Empty Arms Bereavement

November First

As a group facilitator, it is my job to go first. And so, on this first day of November, a month during which the light will fade, I will share my words first. They are words I wrote many years ago, and while I no longer feel the intensity of the emotion I articulated with this piece, the memory of the feeling rushes back in like water coming through a canyon in a flash flood. How easy it is to return to that place, and how grateful I am not to to occupy it. 

I write as myself, Charlotte’s mother, Carol. Charlotte was born on May 13, 2003, our firstborn baby girl. She died from a cord accident sometime in my early labor, when I was still at home. She was born later that day, and spent six hours in our arms. Eleven years and four healthy children later, I cherish the memory of Charlotte as the baby who made me a mother. I stand proud and tall, a survivor of something I would never have thought I could endure. I hope my words will inspire you to share something, too. Because we really are some of the bravest ones out there. 

BRAVE

written on January 15, 2008

Is it brave?
Is it brave that I hung onto my husband and watched the nurse take her from me?
People tend to think of this as brave, as a sign of strength, but when I look back on it, it seems like weakness.

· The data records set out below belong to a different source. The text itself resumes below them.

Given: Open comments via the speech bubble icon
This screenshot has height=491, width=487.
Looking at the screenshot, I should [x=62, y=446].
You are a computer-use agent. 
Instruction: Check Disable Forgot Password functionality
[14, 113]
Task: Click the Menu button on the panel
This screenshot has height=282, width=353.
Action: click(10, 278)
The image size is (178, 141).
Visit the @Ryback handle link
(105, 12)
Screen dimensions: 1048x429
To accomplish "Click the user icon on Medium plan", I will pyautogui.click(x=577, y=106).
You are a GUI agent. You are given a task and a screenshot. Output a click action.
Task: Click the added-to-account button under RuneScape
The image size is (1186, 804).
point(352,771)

It seems like my animal core should have leapt from the bed, tearing at the white curtain, screaming in a low, howling tone, give me my baby back.

I can picture the scene, I am naked, my breasts heavy and swinging, belly that strange, 7-hours-after-birth pouch, blood streaming out of me onto the floor, probably falling in my emotional and physical weakness onto the floor, slipping, screaming, falling to my face and screaming in anguish.

Anguish.

This really could have happened. Should it have happened? How could I just let the other scene happen, where I just sit there, hiding my eyes, not wanting to believe the turn my life has taken?

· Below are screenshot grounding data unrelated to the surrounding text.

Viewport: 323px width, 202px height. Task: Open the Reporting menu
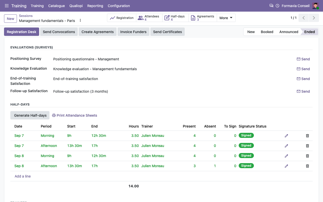pos(95,6)
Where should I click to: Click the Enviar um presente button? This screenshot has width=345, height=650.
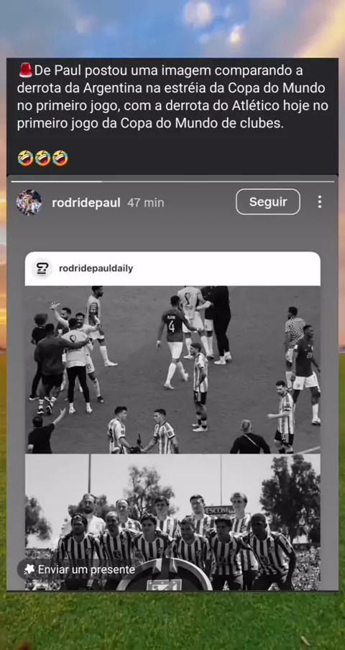[78, 569]
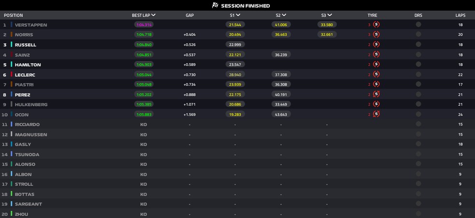The image size is (475, 218).
Task: Click Russell's soft tyre icon
Action: (x=376, y=44)
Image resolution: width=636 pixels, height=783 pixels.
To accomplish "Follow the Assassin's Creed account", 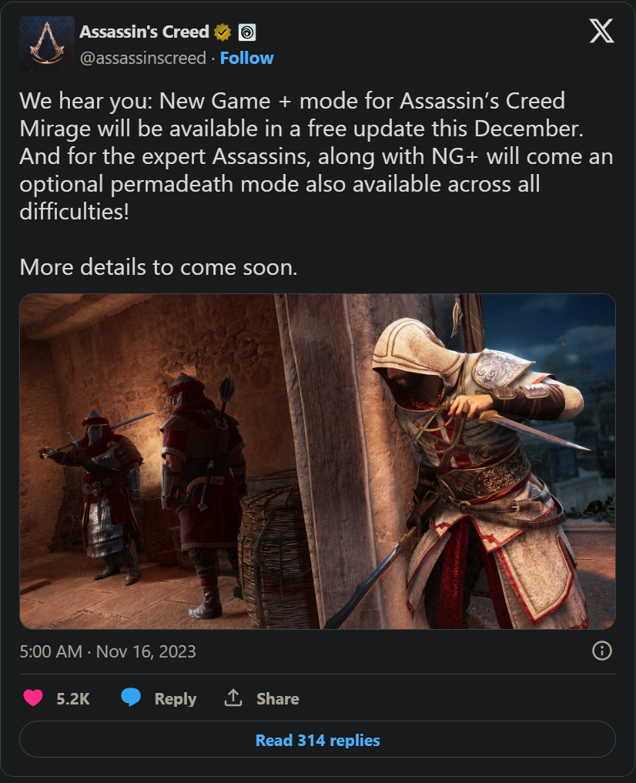I will (x=246, y=58).
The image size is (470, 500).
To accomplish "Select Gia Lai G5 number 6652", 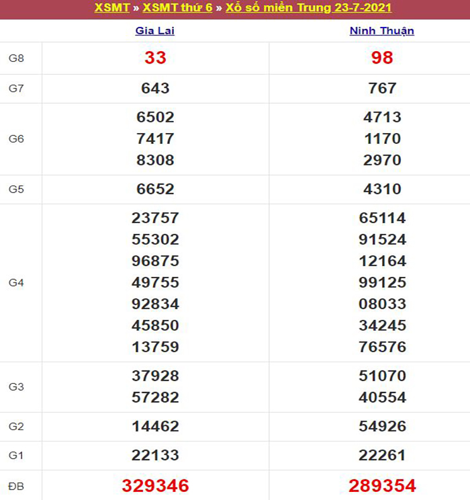I will click(155, 189).
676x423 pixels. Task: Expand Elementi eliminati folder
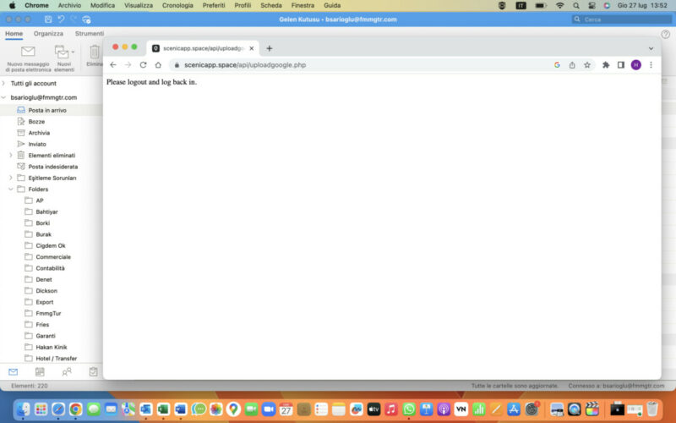(x=11, y=156)
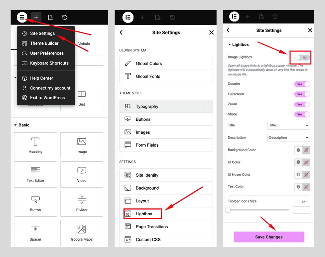The image size is (325, 257).
Task: Open the hamburger menu icon in left panel
Action: 22,17
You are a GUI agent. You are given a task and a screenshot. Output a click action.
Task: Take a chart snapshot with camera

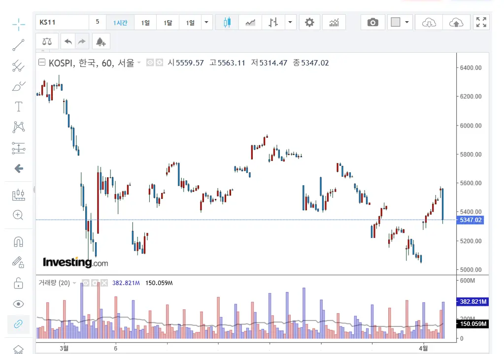pyautogui.click(x=373, y=22)
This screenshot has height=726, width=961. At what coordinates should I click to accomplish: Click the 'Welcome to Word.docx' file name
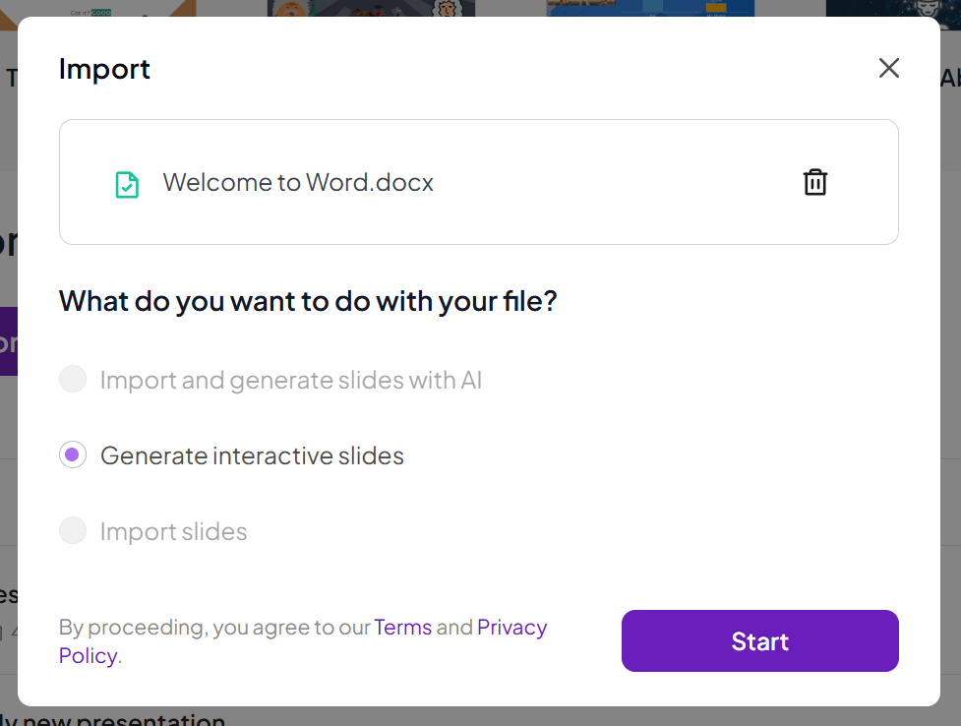[x=298, y=182]
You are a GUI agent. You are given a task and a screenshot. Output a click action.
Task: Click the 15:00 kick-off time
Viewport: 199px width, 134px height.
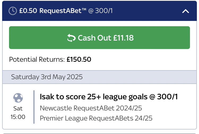coord(18,117)
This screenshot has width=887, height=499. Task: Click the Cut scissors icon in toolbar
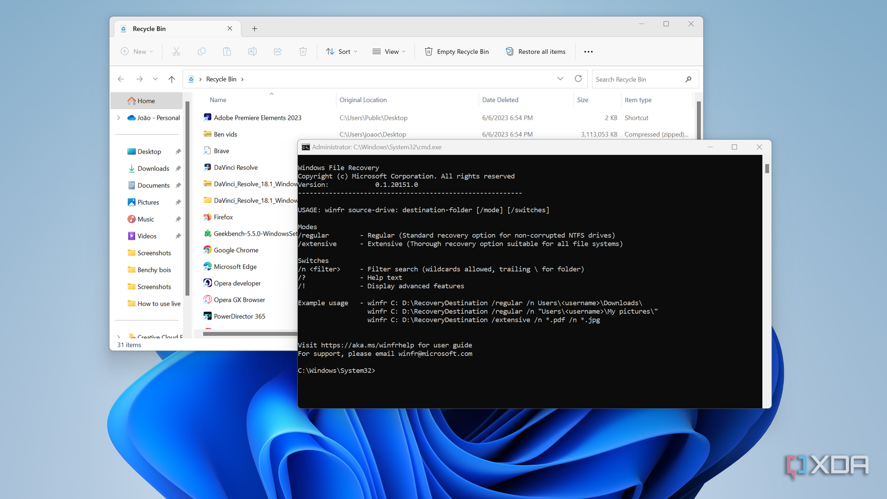click(176, 52)
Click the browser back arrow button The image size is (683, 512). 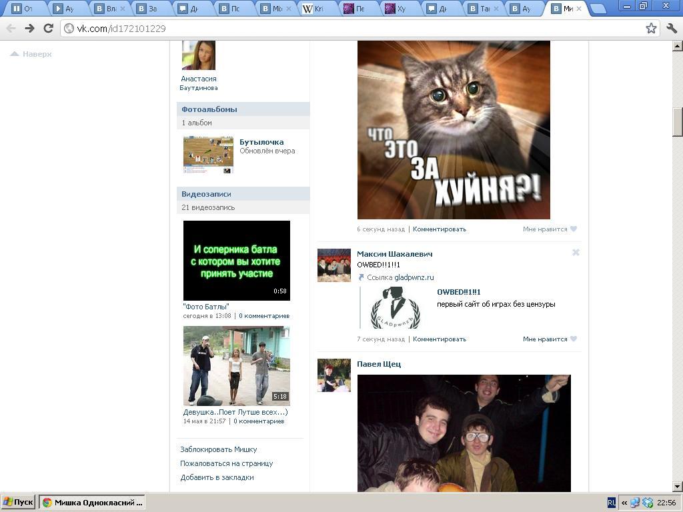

Maybe it was strength. Maybe it was just not knowing what to do.

I still cannot believe I did it, one way or the other. Nobody should have to do this.

I thought, in the weeks afterwards, when my arms ached and my breasts were bursting and my house was filled with the heaviest, most deafening silence, of mother animals I had seen on television. The mother animals who clung to their dead infants. Stood by them. Refused to leave them. I could recall that once I had thought they were of too little brain to understand that their young were no longer living. I now know that I was of too little brain to understand what those mothers were feeling. I, too, wanted to hold my dead baby forever, perhaps had I not had the societal fear of death woven so deeply into my soul I would have tucked her under my coat and taken her from the hospital, taken her home where she belonged to be with me in her own house for a day or two before the inevitable came.

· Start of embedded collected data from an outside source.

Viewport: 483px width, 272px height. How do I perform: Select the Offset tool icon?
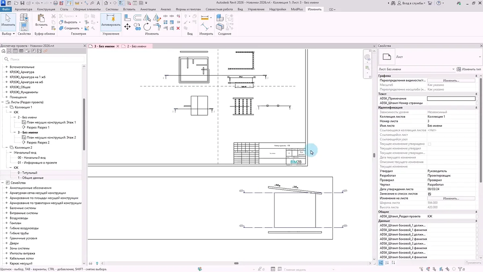[x=138, y=18]
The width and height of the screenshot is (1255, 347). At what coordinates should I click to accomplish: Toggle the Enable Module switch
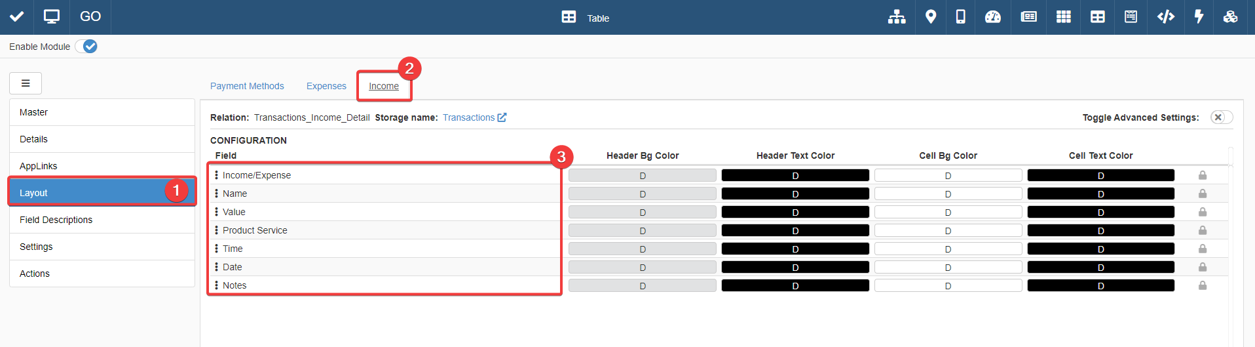86,47
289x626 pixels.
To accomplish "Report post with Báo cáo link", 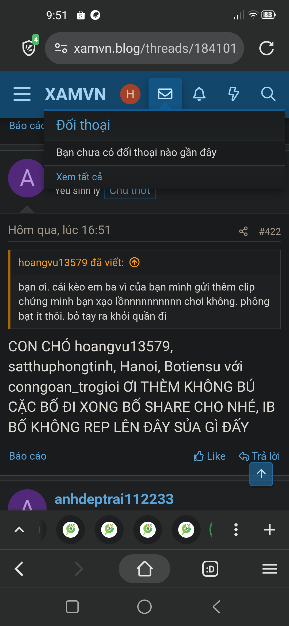I will (x=28, y=456).
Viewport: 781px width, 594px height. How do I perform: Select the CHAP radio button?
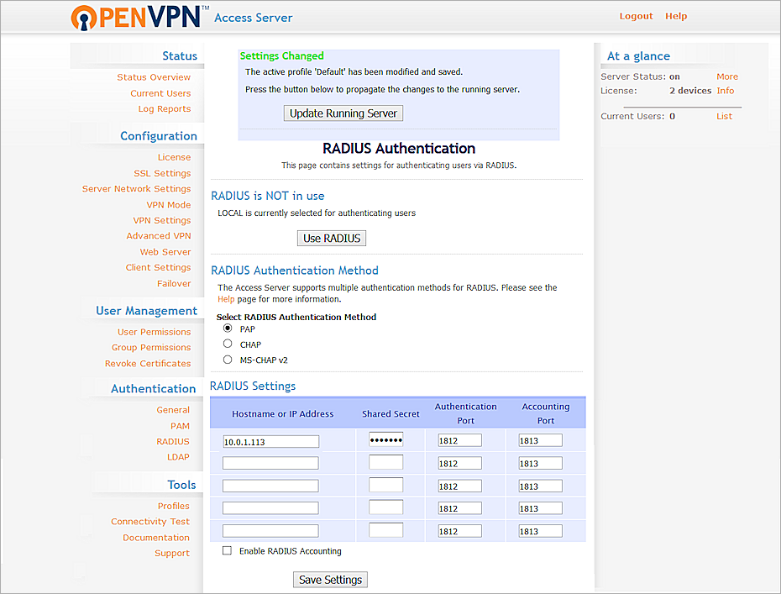228,344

To sleep with her, to dress her in the clothes that were folded in her drawers, to share her with the family and friends that I was too numb-struck to share her with on the day of her birth.
So instead, I let her go.

The hardest thing I will ever do.

 from Happy-Sad Mama 2008

Monday, January 14, 2008

 

 

3 thoughts on “November First”

  1. I probably read this when you first wrote it. I was just past the one-year mark and still often reading desperately late into the night to know that I wasn’t alone.

    "So instead, I let her go."
    This reminds me of the end of Mary Oliver’s "In Blackwater Woods," To live in this world / you must be able / to do three things: / to love what is mortal; / to hold it / against your bones knowing / your own life depends on it; / and, when the time comes to let it go, / to let it go.

  2. As beautiful as the first time I read it…as beautiful as the first time I heard Charlotte’s story. Love to you as the nights grow longer. This community is so fortunate and lucky (though fortunate and lucky seem like cruel words) to have your compassion, grace, strength, and love.

  3. Carol McMurrich

    Sara, that is among my favorite poems, and one of the originals that I often read at the close of Empty Arms meetings… thanks for reminding me of it.